I have a dataset from customers with their names, postal codes, lat and lon.
I want to find agglomeration areas.
These customers are in Germany.
With DBScan, I want to say, if in a radius of 10km exists 5 customers, than is it an agglomeration area.
My main problem is, that the customers are is given with lat and lon and through this, I cant make the correct radius epsilon.
How can I solve this problem?
You can use the Latitude/Longitude to Coordinate node from Palladian extension to convert the longitude and latitude values to coordinates and then using Geo Distances you can calculate the distance values to pass to the DBSCAN node.
Using DBSCAN, you may have clusters with data points which can have distances more than the epsilon (10 Km here). You may need to divide the clusters afterwards.
I suggest using Hierarchical Clustering (DistMatrix) and Hierarchical Cluster Assigner instead. In this approach you need to calculate the normalized value of your desired radius based on the max distance.
Here is an example workflow:
41060.knwf (16.7 KB)
Thank you, but the nodes are not free…
Palladian nodes are free on KNIME Analytics Platform.
I cant install them, how can I install them for free?
thank you, it works.
what do you prefer me how to plot the dataset in a scatter plot.
how should i choose the axis?
I want to show agglomeration areas of the customers
There can be a base long and lat (e.g. your store coordinates) which serves as 0,0. then you can calculate distances (x,y) for each customer and display them in a scatter plot.
Ok, I will try and reply to you tomorrow
I think it will take time until tomorrow
thank you very much
For better representation I suggest using Map Viewer or OSM Map View. If you use a Color Manager node before these nodes, you can colorize the points based on clusters.
Yes I did it. I used the OSM Map view.
But I wanted also a scatter plot.
Is it not better to make on the X-Axis the “number of values in the clusters” and on the Y-Axis: the coordinates, to show agglomerations?
If you want to represent the clusters and the number of instances, you can aggregate values and count them based on each cluster and use the output for Bubble Chart (Plotly). You can use the mean value of lat and long as x and y for each cluster (or the distance between the mean and your base location).
41060_extra.knwf (25.5 KB)
I didnt use a hierarchical clustering → Do I need the “Group By” node like in your 41060_extra workflow?

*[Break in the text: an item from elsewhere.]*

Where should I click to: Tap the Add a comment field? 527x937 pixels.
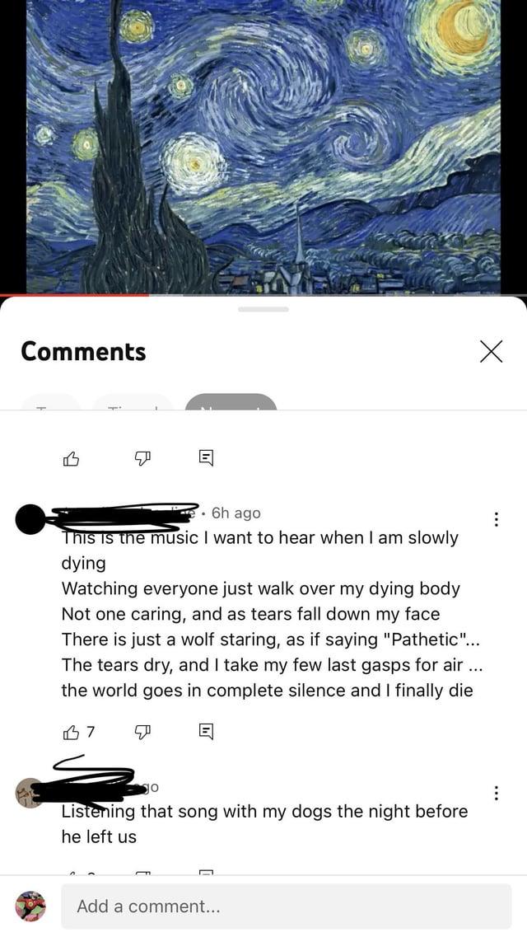tap(287, 907)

Yes, if you want to count number of cluster members you can set the clusters as grouping column and use “Count” on any column.

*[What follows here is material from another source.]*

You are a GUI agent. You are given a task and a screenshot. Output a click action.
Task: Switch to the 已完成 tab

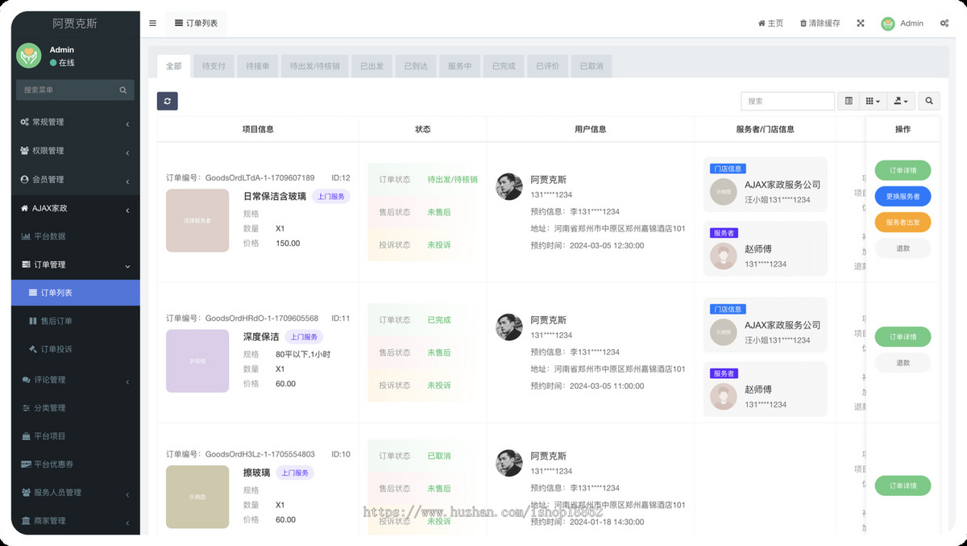(503, 66)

Where should I make this node link to?
I tried after the DBScan node and after the Scatter Plot.
What would be why correct?
Any where after the color manager node would do. You just need the colors to be the same.
Yes I did. It works.
Do you know, which dimension the epsilon in DBSCan works for the haversine formula?
E.g. is epsilon=2 → 2kilometers or 200meters or 2meters?
The Geo Distance node produces distances in kilometers as described in the node description. So 2 means 2Km.
You are the best. Thank you very much
This topic was automatically closed 7 days after the last reply. New replies are no longer allowed.